- [Passage shown]:
________________________________________

Vietnam tightlipped over elevation of archbishop

HANOI - Vietnam's communist authorities maintained a stony silence on Thursday over Pope John Paul II's nomination of a former inmate of their reduction camps as the country's second cardinal. Nearly two weeks after the Vatican announced the nomination of exiled Archbishop Francois Xavier Nguyen Van Thuan, the foreign ministry insisted it had yet to be informed. "So far we have not received any official notification of this matter," foreign ministry spokeswoman Phan Thuy Thanh told reporters at a briefing.

News of the nomination had been carried by both of Vietnam's government-authorised Catholic newspapers earlier in the week. The foreign ministry spokeswoman also dodged a question as to whether the archbishop, who has long been persona non grata here, would now be welcome to return to Vietnam. She said it depended on his citizenship status, which she would have to look into. Thuan, who is a nephew of America's longtime south Vietnamese strongman, Ngo Dinh Diem, has been a bete noire of the communist authorities ever since he was appointed deputy archbishop of the then Saigon just days before the city's fall in 1975. Sensing a plot to turn the south's large Catholic community against their rule, the victorious communists immediately placed Thuan under house arrest.

Accused of "association with anti-communist regimes and counter-revolutionary acts," he was then sent off to a reeducation camp in the north where he remained until December 1988. Eventually allowed to leave the country in 1992, he was appointed deputy head of the Pontifical Council on Peace and Justice, a body dedicated to promoting human rights which he now leads. Relations between the communist authorities and the Catholic Church improved markedly through the 1990s. But while allowing private worship, the leadership here still maintains a tight control over all church activities.

________________________________________

- [Dataset rows]:
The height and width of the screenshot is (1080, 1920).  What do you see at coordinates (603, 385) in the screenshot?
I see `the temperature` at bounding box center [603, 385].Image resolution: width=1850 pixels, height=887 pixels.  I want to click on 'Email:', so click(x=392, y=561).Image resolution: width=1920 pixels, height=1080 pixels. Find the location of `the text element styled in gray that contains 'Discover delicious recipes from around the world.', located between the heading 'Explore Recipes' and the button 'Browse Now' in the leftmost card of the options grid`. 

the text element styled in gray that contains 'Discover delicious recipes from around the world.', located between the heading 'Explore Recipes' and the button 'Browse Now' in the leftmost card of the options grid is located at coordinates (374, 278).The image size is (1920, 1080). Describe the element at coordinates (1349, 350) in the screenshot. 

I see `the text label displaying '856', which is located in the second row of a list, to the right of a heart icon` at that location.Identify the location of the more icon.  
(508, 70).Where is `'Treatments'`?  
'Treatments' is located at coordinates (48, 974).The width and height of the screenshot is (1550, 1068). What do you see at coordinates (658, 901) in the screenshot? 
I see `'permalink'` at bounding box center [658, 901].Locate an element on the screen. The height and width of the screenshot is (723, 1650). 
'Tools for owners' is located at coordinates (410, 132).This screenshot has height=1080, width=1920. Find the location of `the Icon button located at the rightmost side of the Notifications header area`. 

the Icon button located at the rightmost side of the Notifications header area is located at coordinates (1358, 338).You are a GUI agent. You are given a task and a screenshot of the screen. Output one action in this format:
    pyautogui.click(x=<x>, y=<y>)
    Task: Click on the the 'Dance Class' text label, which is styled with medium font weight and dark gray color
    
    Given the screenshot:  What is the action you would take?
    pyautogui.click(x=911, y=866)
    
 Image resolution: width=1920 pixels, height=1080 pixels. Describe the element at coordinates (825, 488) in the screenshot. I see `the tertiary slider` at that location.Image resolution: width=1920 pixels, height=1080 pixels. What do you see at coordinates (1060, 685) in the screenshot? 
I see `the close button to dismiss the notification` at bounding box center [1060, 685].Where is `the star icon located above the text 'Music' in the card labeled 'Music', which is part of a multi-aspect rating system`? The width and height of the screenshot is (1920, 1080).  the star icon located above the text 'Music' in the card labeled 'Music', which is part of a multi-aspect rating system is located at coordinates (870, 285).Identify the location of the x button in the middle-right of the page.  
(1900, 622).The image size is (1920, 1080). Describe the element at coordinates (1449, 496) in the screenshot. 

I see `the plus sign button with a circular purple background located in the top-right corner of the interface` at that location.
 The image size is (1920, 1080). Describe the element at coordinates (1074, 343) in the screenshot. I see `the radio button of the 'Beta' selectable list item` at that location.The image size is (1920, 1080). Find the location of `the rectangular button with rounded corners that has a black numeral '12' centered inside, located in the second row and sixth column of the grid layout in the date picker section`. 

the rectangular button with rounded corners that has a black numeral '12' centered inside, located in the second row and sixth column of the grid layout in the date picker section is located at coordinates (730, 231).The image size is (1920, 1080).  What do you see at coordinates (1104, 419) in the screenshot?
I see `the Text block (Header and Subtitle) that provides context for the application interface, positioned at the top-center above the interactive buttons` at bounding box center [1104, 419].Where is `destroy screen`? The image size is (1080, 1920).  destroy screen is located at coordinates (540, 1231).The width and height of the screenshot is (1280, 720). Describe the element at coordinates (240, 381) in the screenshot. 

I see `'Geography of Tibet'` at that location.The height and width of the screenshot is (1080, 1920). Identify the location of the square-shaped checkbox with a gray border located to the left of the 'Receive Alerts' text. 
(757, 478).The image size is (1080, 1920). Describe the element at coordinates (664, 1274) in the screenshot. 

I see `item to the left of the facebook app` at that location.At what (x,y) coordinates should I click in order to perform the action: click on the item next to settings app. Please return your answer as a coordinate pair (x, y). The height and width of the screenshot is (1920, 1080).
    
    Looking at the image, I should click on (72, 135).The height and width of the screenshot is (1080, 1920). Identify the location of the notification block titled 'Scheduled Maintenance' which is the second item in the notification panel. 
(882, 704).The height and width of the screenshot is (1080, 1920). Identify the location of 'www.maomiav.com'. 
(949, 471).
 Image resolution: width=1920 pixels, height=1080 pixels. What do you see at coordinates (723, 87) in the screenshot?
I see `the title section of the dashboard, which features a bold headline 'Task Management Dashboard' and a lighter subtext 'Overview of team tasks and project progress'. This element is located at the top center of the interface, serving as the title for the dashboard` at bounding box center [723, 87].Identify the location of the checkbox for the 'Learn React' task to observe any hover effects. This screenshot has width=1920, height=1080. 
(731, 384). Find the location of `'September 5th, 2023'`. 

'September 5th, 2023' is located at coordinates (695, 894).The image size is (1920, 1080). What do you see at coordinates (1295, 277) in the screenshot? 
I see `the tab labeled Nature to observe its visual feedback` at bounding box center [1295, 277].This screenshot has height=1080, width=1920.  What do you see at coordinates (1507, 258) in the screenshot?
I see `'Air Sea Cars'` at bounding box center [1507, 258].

________________________________________

- [Exercise instructions]:
a) Transcribe the passage in the article on the archbishop's elevation, from "Vietnam tightlipped over" up to and including "at a briefing.".
b) Answer these questions using the article on the archbishop's elevation:
(i) What is the name of the foreign ministry spokeswoman who spoke at the briefing?
(ii) Until what month and year did Thuan remain in the reeducation camp in the north?
(iii) Of which body was Thuan appointed deputy head?

- [Solutions for each task]:
a)
Vietnam tightlipped over elevation of archbishop

HANOI - Vietnam's communist authorities maintained a stony silence on Thursday over Pope John Paul II's nomination of a former inmate of their reduction camps as the country's second cardinal. Nearly two weeks after the Vatican announced the nomination of exiled Archbishop Francois Xavier Nguyen Van Thuan, the foreign ministry insisted it had yet to be informed. "So far we have not received any official notification of this matter," foreign ministry spokeswoman Phan Thuy Thanh told reporters at a briefing.

b)
(i) Phan Thuy Thanh
(ii) December 1988
(iii) The Pontifical Council on Peace and Justice